Les Secrets du Génie juif
J’ai cette anecdote (apocryphe) tirée du nouveau livre de Norman Lebrecht, « Genius&Anxiety,”une étude érudite et délicieuse des réalisations intellectuelles et de la vie éprouvante de penseurs, d’artistes et d’entrepreneurs juifs entre 1847 et 1947. Sarah Bernhardt et Franz Kafka; Albert Einstein et Rosalind Franklin; Benjamin Disraeli et (soupir) Karl Marx – comment se fait-il qu’un peuple qui ne représentait jamais un tiers de 1 pour cent de la population mondiale ait contribué de manière si séminale à tant de ses idées et innovations les plus révolutionnaires?

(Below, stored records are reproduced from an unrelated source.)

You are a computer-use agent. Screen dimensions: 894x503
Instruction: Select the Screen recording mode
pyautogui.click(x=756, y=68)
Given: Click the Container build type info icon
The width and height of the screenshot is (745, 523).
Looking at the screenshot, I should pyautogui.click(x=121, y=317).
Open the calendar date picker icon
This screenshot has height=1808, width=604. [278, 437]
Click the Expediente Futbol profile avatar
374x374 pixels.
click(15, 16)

La réponse commune est que les Juifs sont, ou ont tendance à être, intelligents. Mais l’explication « Les Juifs sont intelligents » obscurcit plus qu’elle n’éclaire. Mis à part les questions pérennes sur la nature ou l’alimentation, il y a la question plus difficile de savoir pourquoi cette intelligence était si souvent assortie d’une originalité et d’un but si ambitieux. On peut appliquer une intelligence prodigieuse au service de choses prosaïques — formuler un plan de guerre, par exemple, ou construire un navire. On peut aussi mettre de l’éclat au service d’une erreur ou d’un crime, comme la gestion d’une économie planifiée ou le braquage d’une banque.
Mais comme le suggère l’histoire du rabbin lituanien, le génie juif opère différemment. Il est enclin à remettre en question la prémisse et à repenser le concept; à se demander pourquoi (ou pourquoi pas?) aussi souvent que comment; voir l’absurde dans le banal et le sublime dans l’absurde. Là où l’avantage des Juifs réside le plus souvent, c’est dans la pensée différente.
D’où viennent ces habitudes d’esprit ?
Il existe une tradition religieuse qui, contrairement à d’autres, demande au croyant non seulement d’observer et d’obéir, mais aussi de discuter et de ne pas être d’accord. Il y a le statut jamais tout à fait confortable des Juifs dans des endroits où ils sont la minorité – connaissant intimement les coutumes du pays tout en maintenant une distance critique avec eux. Il existe une croyance morale, « incarnée dans le peuple juif” selon Einstein, selon laquelle « la vie de l’individu n’a de valeur que dans la mesure où elle contribue à rendre la vie de tout être vivant plus noble et plus belle. »
Et il y a la compréhension, née d’exils répétés, que tout ce qui semble solide et précieux est finalement périssable, tandis que tout ce qui est intangible — la connaissance surtout — est potentiellement éternel.